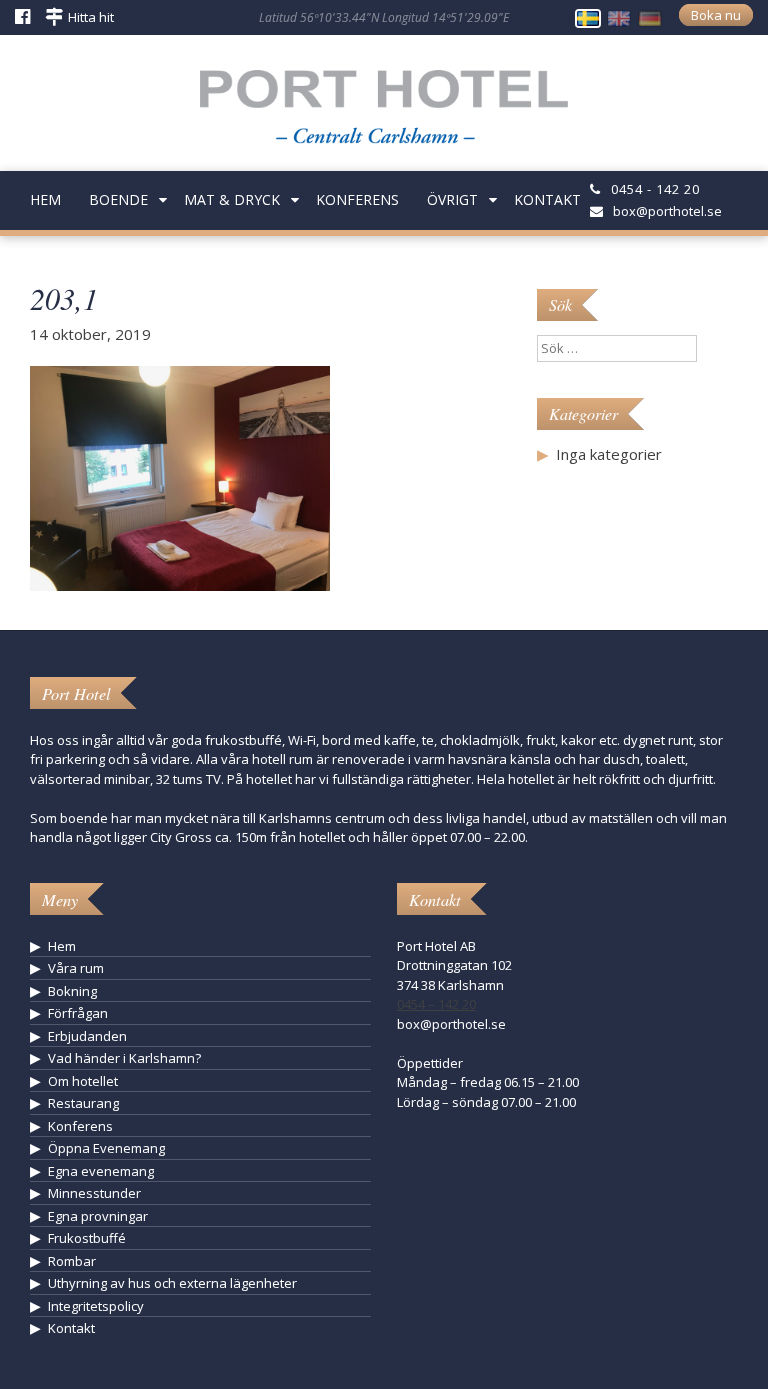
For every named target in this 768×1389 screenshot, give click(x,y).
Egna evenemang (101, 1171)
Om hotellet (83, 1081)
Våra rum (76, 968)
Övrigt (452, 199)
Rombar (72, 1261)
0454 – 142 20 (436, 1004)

-----

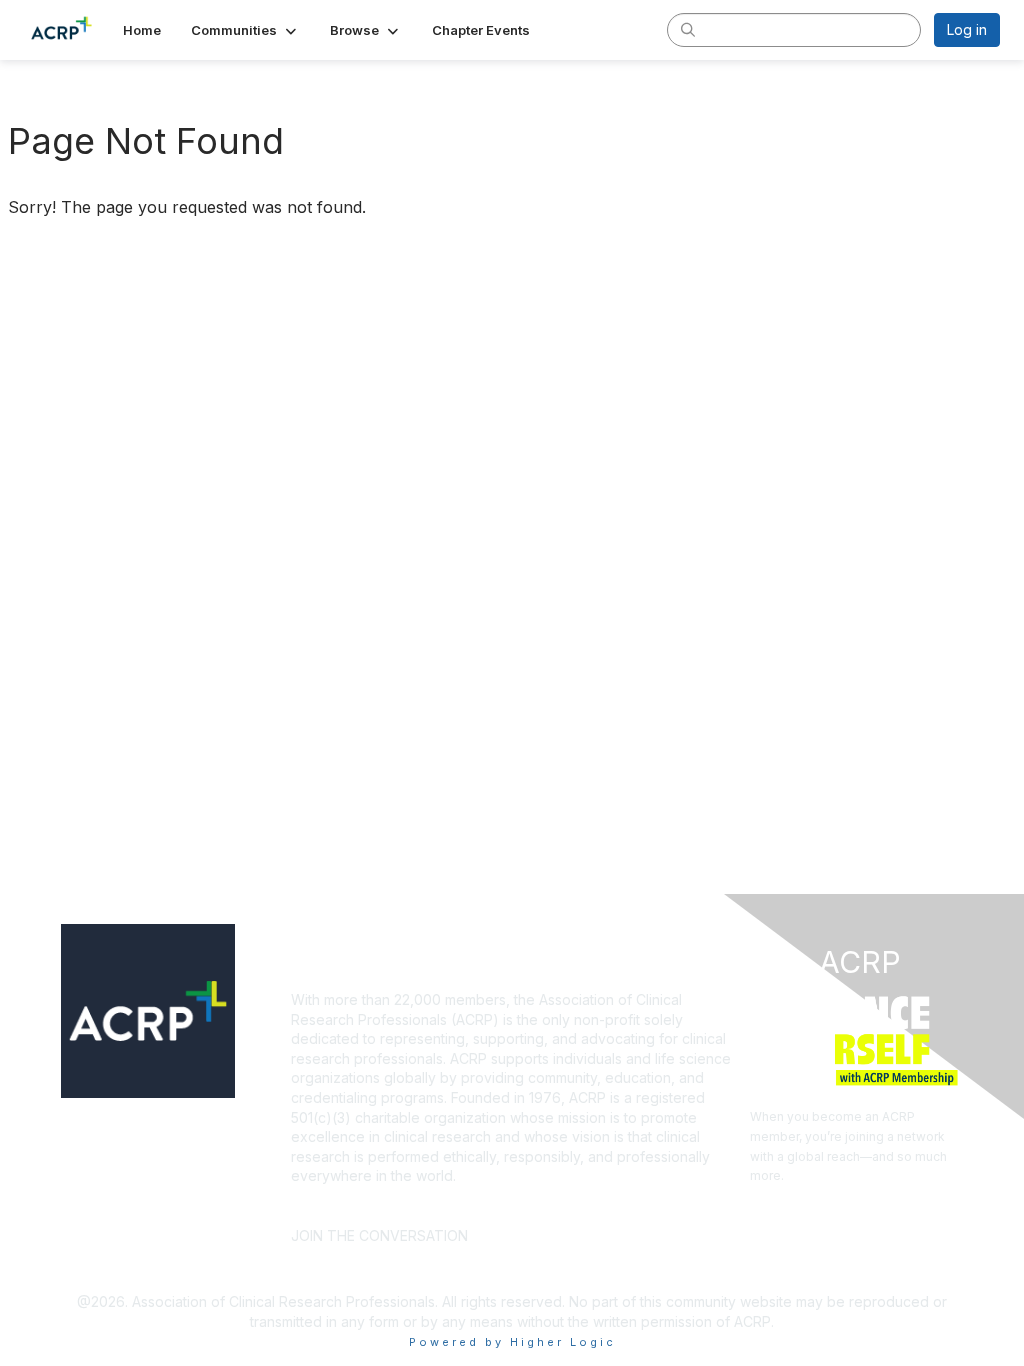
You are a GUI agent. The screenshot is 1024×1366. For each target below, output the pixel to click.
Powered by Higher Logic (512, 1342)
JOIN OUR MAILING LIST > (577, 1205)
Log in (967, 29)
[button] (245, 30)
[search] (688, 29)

-----

## EXERCISE DETAILS
The answer must be every line from the records above that contains the word "screenshot", copied out.

## ANSWER BELOW
For every named target in this 768×1389 screenshot, give click(x,y).
You are a GUI agent. The screenshot is 1024×1366. For each target below, output the pixel to click.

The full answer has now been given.